【山形】瀬沼先制弾!8季ぶり開幕勝った 初陣木山監督「いいスタート切れました」

2017年2月27日6時0分  スポーツ報知
  • 体を張ってボールを奪いにいく山形・瀬沼(中央左の9番)

 ◆明治安田生命J2リーグ第1節 京都1―2山形(26日・京都市西京極総合運動公園陸上競技場兼球技場)

 8年ぶりの白星発進だ! モンテディオ山形は、アウェーで行われた開幕戦で京都を2―1で下し、2009年(当時J1)以来、8季ぶりにリーグ初戦で勝利を挙げた。

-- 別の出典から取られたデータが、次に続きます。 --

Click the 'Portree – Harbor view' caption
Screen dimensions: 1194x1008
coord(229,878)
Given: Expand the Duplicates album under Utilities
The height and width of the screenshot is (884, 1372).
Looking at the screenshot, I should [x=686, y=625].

 前半35分、新加入のFW瀬沼優司(26)が先制ゴールを決めると、後半12分にはMF鈴木雄斗(23)がPKで追加点。木山隆之新監督(45)に、山形での初勝利をプレゼントした。

 勝利を告げるホイッスルが鳴り響くと、山形イレブンは笑顔でハイタッチし、喜びを爆発させた。2011年から6年連続で黒星が続き、苦しみ続けていた開幕戦。悪い流れを断ち切り、木山監督は「開幕戦に勝てれば、色々なものが見えてくると思っていた。いいスタートを切れました」と満面に笑みを浮かべた。

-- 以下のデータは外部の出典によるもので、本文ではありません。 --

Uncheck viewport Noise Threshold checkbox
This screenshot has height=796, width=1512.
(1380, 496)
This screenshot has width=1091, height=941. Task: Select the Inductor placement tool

 新加入のFW瀬沼が躍動した。0―0の前半35分、左サイドのDF瀬川和樹(26)のアーリークロスを「狙い通りの形だった」(瀬沼)と、ペナルティーエリア内で頭で合わせた。移籍後初ゴールが貴重な先制弾となり、背番号9は「久々のゴールすぎて、喜び方を忘れていました」と笑顔で振り返った。

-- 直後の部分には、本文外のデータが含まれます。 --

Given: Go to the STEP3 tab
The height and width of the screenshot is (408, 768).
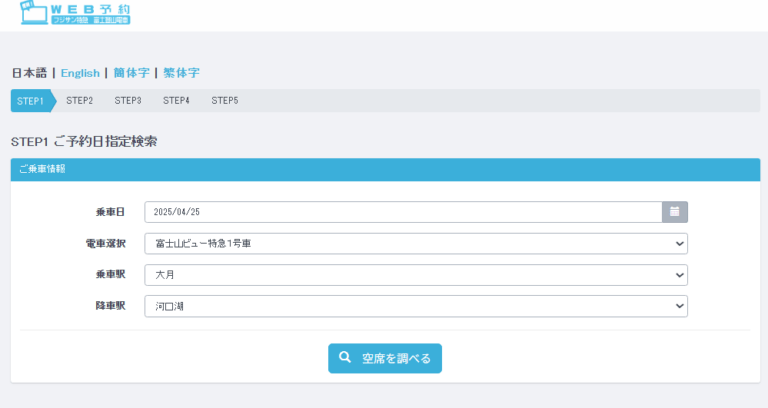Looking at the screenshot, I should coord(128,101).
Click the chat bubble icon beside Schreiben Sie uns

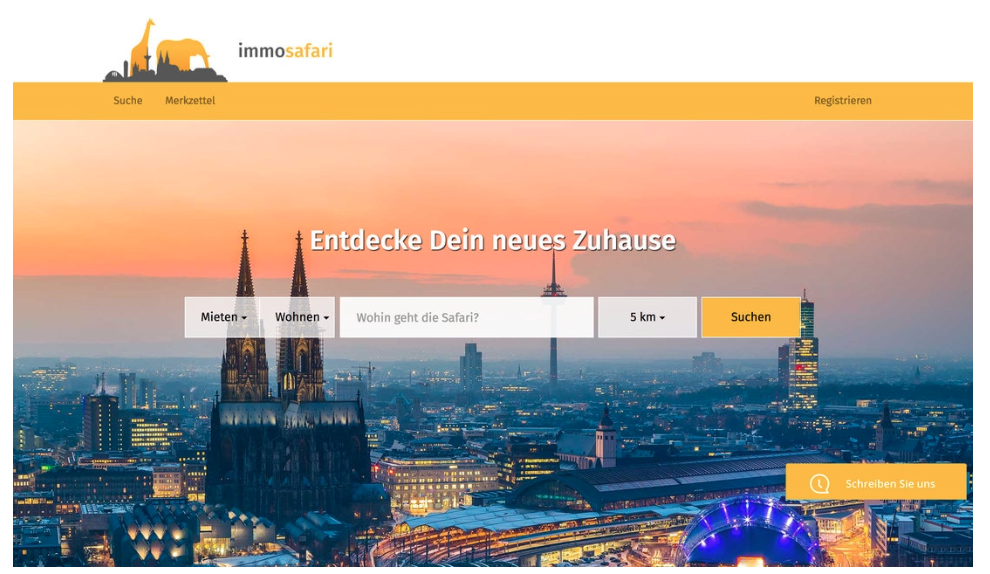pyautogui.click(x=820, y=484)
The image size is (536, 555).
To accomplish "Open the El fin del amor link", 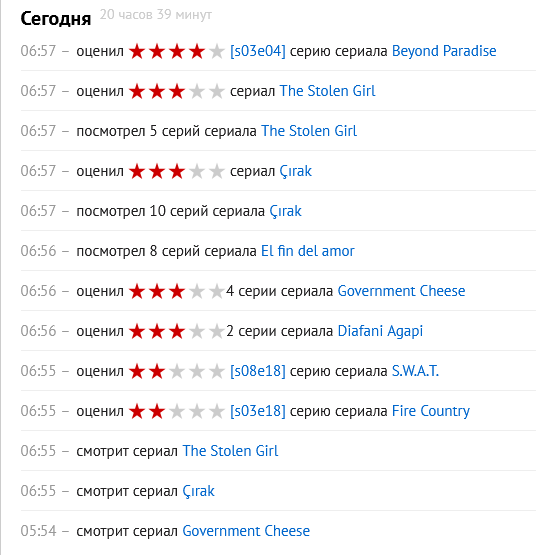I will 308,251.
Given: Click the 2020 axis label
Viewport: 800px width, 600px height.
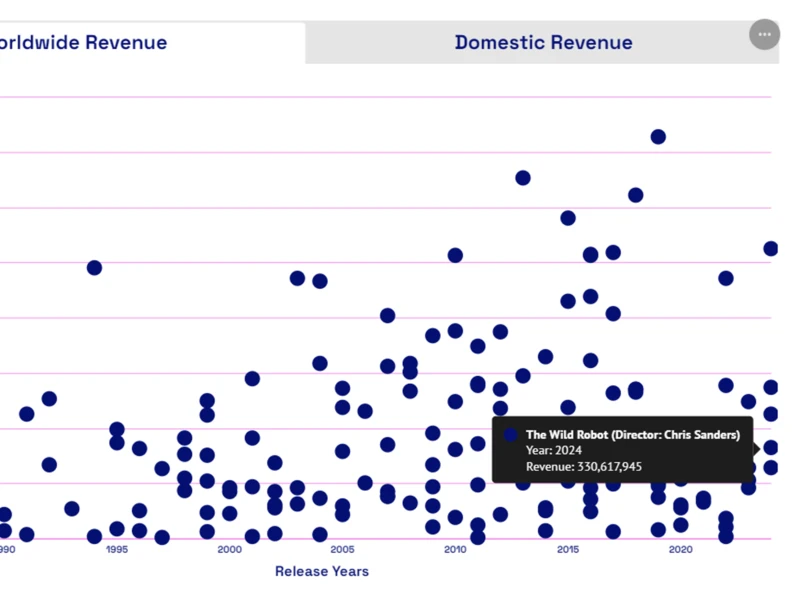Looking at the screenshot, I should (x=683, y=549).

 木山サッカーの申し子だ。指揮官はFW陣に、得点力だけではなく、前線からプレスをかける守備力も求めている。昨季も木山監督のもと、リーグ戦40試合出場10得点と活躍した瀬沼は、「ハードワークが自分の代名詞」と自負している。この日も得点シーン以外に、豊富な運動量で相手DFに重圧をかけ続けた。「(瀬沼は)常にハードに動いてくれる。その中で点を取ってくれたのは大きなこと」と、指揮官も働きぶりを絶賛した。

 試合前のミーティングで、木山監督は「ここ最近、山形は開幕戦で勝てていない。今日はその歴史を俺たちが変えてやろう」とゲキを送った。前半40分にはピッチに水が浮いてしまい、調整のため10分間試合が中断するなどトラブルもあったが、最後まで集中力を絶やさずリードを守りきった。瀬沼は「気持ちを込めて戦えた。結果が出てよかった」と、勝利の味をかみしめた。

 指揮官は「まだ今年の挑戦は始まったばかり。次も頑張らないと」と、早くも4日の千葉戦(アウェー)に目を向けた。8年ぶり開幕白星の勢いを保ち、新生モンテが約9か月のリーグ戦を駆け抜ける。(守田 力)

 ◆瀬沼 優司(せぬま・ゆうじ)1990年9月1日、神奈川・相模原市生まれ。26歳。桐光学園高から筑波大を経て、筑波大4年時の2012年に特別指定選手として清水に登録された。13年から正式に清水に加入し、14年から栃木、15年から愛媛に期限付き移籍。J1通算14試合出場1得点。J2通算107試合出場24得点。185センチ、78キロ。血液型A。